I suspect they have a brand problem from their social media ties and shady histories. I personally will never use their models, plenty of better alternatives. I'm now exclusively on open weight models
Everyone has been loving to shit on the Alexander Wang acquisition but this seems legitimately impressive to me?
Meta's AI org when from a total mismanaged dumpster fire for multiple years to delivering a competitive model in less than a year on essentially their first try?
Not their first try. There’s been reporting about how they’ve kept pushing their model releases back because of underwhelming performance.
... i dont think internal iteration counts dude. thats just called in-development.
How is it their first try? They were leading the race with Llama 3.x a few years ago.
As far as i remember, the entire AI org was essentially gutted and replaced with whoever Wang wanted to hire, and tbh that org completely failed to train llama 4 and I honestly doubt whatever techniques they used to ship llama 3 are at all relevant now. That was before reasoning models and the heavy emphasis on RL/post-training.
so yeah, this is essentially their first try with a completely new org.
They were leading the race in a niche category a few years ago.

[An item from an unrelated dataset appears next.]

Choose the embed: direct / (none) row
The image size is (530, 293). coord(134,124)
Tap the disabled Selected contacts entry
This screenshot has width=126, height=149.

Now they are, according to some benchmarks, even on the right playing field.
Tried to get access to the API, apparently the model API is not available in my region...
I have questions regarding if I should even care but I don't so Meta please keep enjoying the irrelevance. lmao
Right, amazing because for me also... "My region" being Canada.
I'm going to assume the only "region" that's permitted is the USA.
Haha their demo is AI spamming restaurants on Instagram. This is going to go really well.
Considering the DeepSWE result (imho if you're gonna give value to benchmarks this is one of the best) it's not good enough.
It's a high quality benchmark for sure, but it being public means it's at risk of leaking into the models (unintentionally or not), right? For that reason I prefer to look at the private ones, like: HLE, SimpleBench, Kagi, ARC-AGI.
Is this the model trained on Meta "draftees"? Are we seeing this in the jump on JobBench?
A lot of these benchmarks are unfamiliar. Are labs just choosing the ones that make them look best?
This is not open-weights, right?
Correct
Meta is back in the game, albeit not at the top. Impressive stuff, nonetheless.
Weren't they caught multiple times gaming the benchmark even more so then the rest?
Yes and Zuck effectively disbanded the entire team that did that. Not saying we shouldn't cast a critical eye on it, but it probably does warrant a second chance.
Zuck was part of that team.
Let me assure you, literally everybody does this
They are not open source anymore, right?